Richard Rorty | nytimes.com |
Wahyu Budi Nugroho
Kadang serius, kadang ironis
Membincang Richard Rorty adalah membincang soal penolakan “imperatif kategoris” yang ditempatkan secara mapan, universal, dan menjadi landas-dasar kehidupan individu, masyarakat luas, bahkan umat manusia. Berbagai bentuk impeatif kategoris ini hadir melalui sistem sosial yang diwariskan secara turun-temurun, agama, juga pemimpin yang kuat. Tak dapat dipungkiri, agaknya akan lebih mudah menjelaskan imperatif kategoris melalui kerangka pikir strukturalisme, yakni bagaimana bahasa mampu menciptakan kehidupan sosial. Imperatif kategoris, sebagaimana istilah ini kerap digunakan Immanuel Kant dan dicontohkan olehnya: “Bertindaklah sehingga maksim tindakanmu menjadi model bagi seluruh umat manusia”; merupakan ihwal yang bersifat metafisik lagi abstrak. Apabila maksim tindakan yang dimaksudkan Kant dalam imperatif kategorisnya adalah “tindakan yang baik”, maka kita akan segera berpikir tentang apa yang dimaksud dengan “baik” itu?[1]

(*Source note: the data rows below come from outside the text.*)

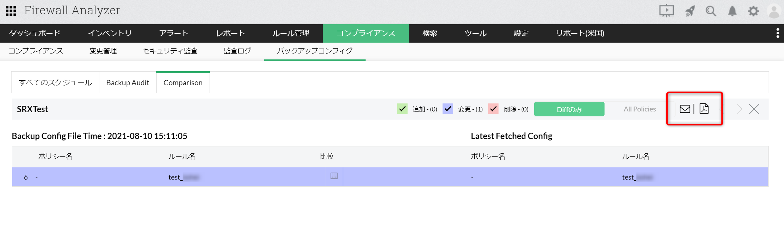Export comparison as PDF
Image resolution: width=784 pixels, height=246 pixels.
point(704,109)
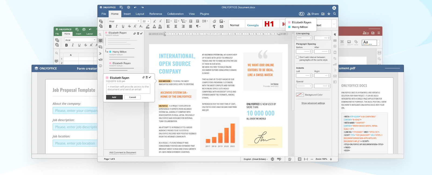This screenshot has width=432, height=175.
Task: Check 'Don't add interval between paragraphs' box
Action: [x=298, y=57]
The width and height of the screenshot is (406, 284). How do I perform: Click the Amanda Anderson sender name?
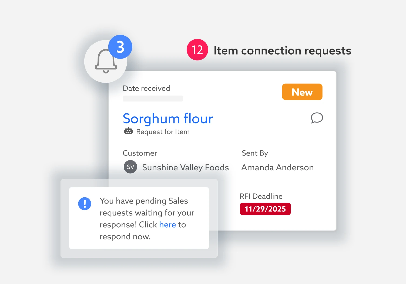coord(277,167)
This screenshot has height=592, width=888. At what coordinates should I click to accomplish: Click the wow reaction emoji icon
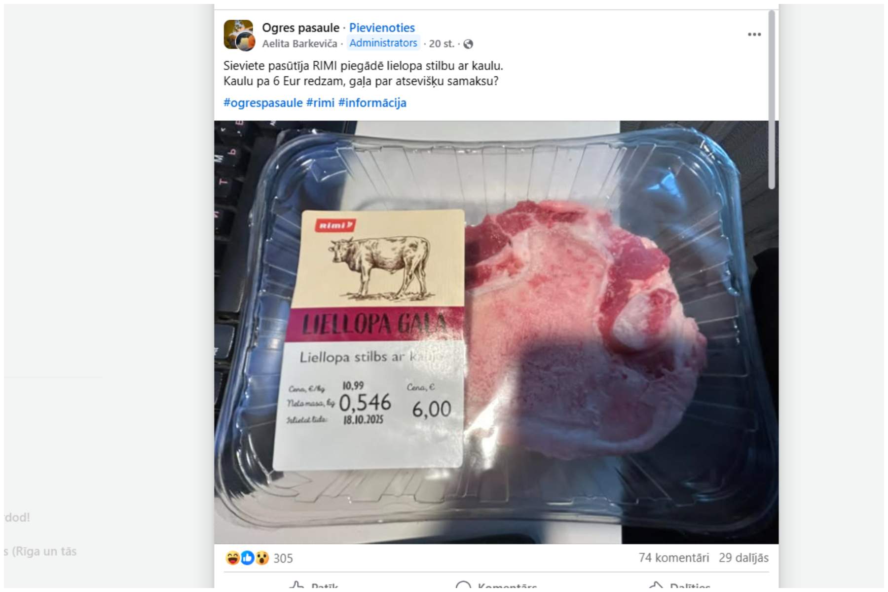click(262, 558)

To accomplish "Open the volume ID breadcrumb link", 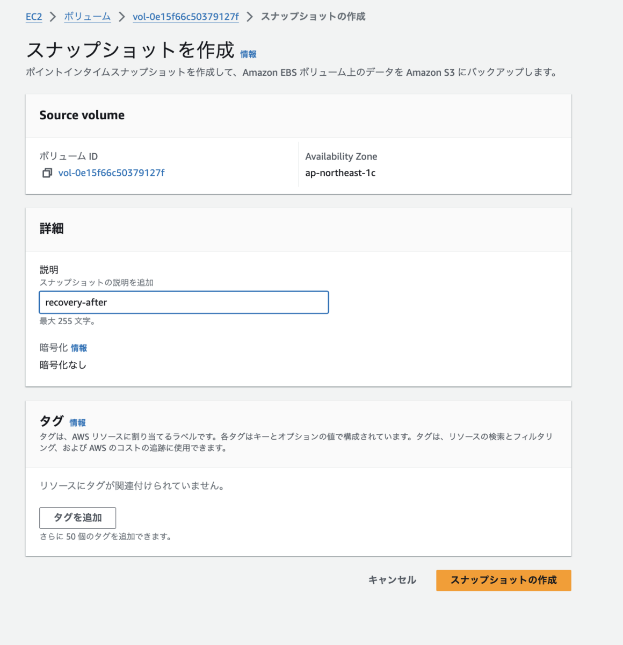I will click(185, 17).
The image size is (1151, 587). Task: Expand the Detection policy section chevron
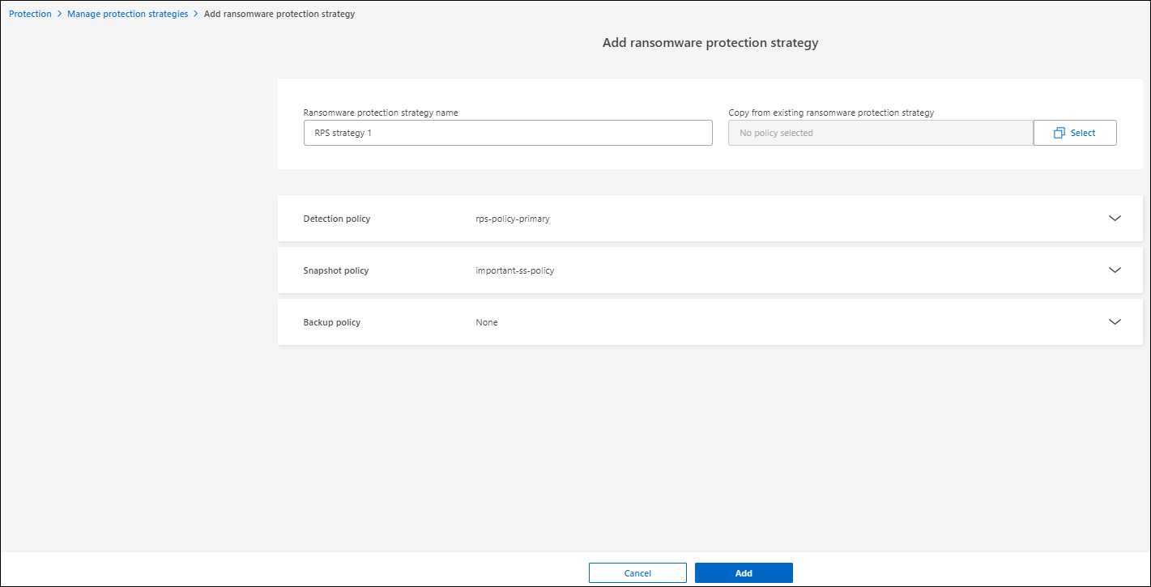(x=1115, y=219)
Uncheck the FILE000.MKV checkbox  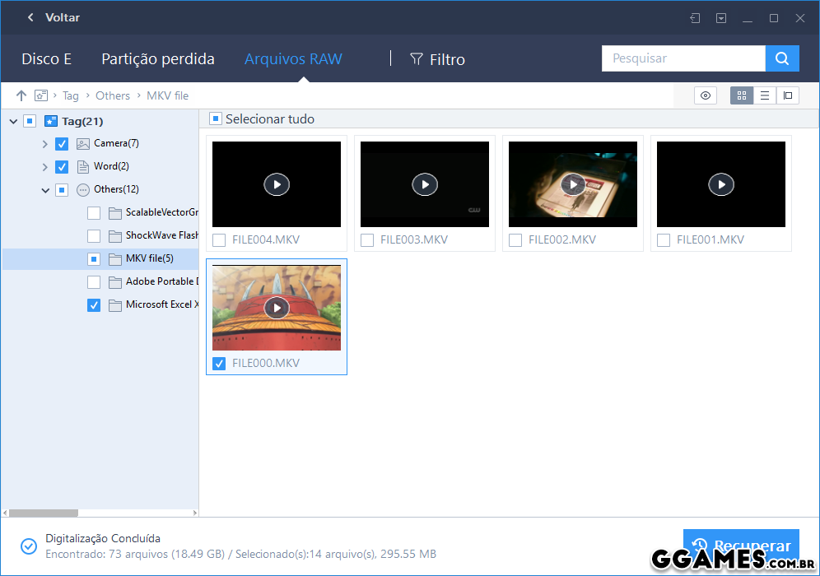coord(219,364)
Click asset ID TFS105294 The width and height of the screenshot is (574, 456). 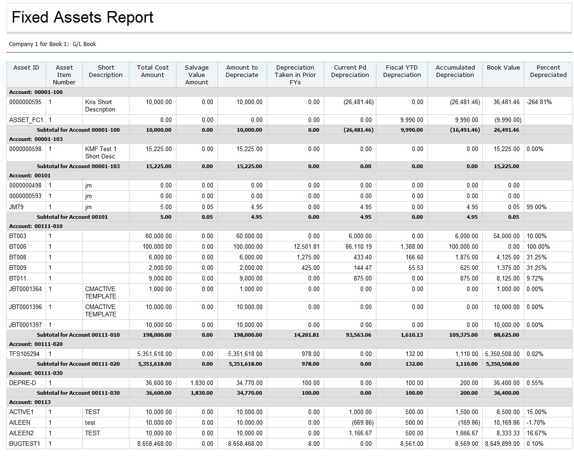(24, 354)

Tak hanya itu saja, pikiran kita turut tertuju pada dikotomi antara yang baik dengan yang buruk. Mengapa sesuatu dapat dikatakan baik, sedangkan yang lain buruk? Ihwal atau pondasi semacam apa yang dapat sebegitu kuat menentukan keduanya? Dan, apabila kita telah sampai pada pondasi tersebut, kita pun dapat kembali mempertanyakannya; bagaimana pondasi tersebut dapat terbentuk? Pun, mengapa kita, atau orang lain harus turut memegang (baca: menganut) pondasi tersebut?
Dalam merespon imperatif kategoris di atas, secara garis besar Rorty membagi dua tipe manusia, yakni manusia metafisik dan manusia ironis. Manusia metafisik, atau yang lebih penulis suka sebut sebagai “manusia serius”, merupakan mereka yang menerima dan meyakini penuh imperatif kategoris tanpa mempertanyakannya, menganggapnya sebagai sesuatu yang bersifat taken for granted ‘apa adanya’, serta seakan telah ditentukan begitu saja. Sebagai misal, ketika Hitler menguasai Jerman dan aktif menelurkan propaganda-propaganda anti-Yahudi yang menemui wujudnya sebagai imperatif-imperatif kategoris, mereka masyarakat Jerman yang mengamininya dapat disebut sebagai “manusia-manusia serius” karena larut dalam propaganda antisemit begitu saja—seakan Yahudi memang demikian adanya sebagaimana ungkap Hitler.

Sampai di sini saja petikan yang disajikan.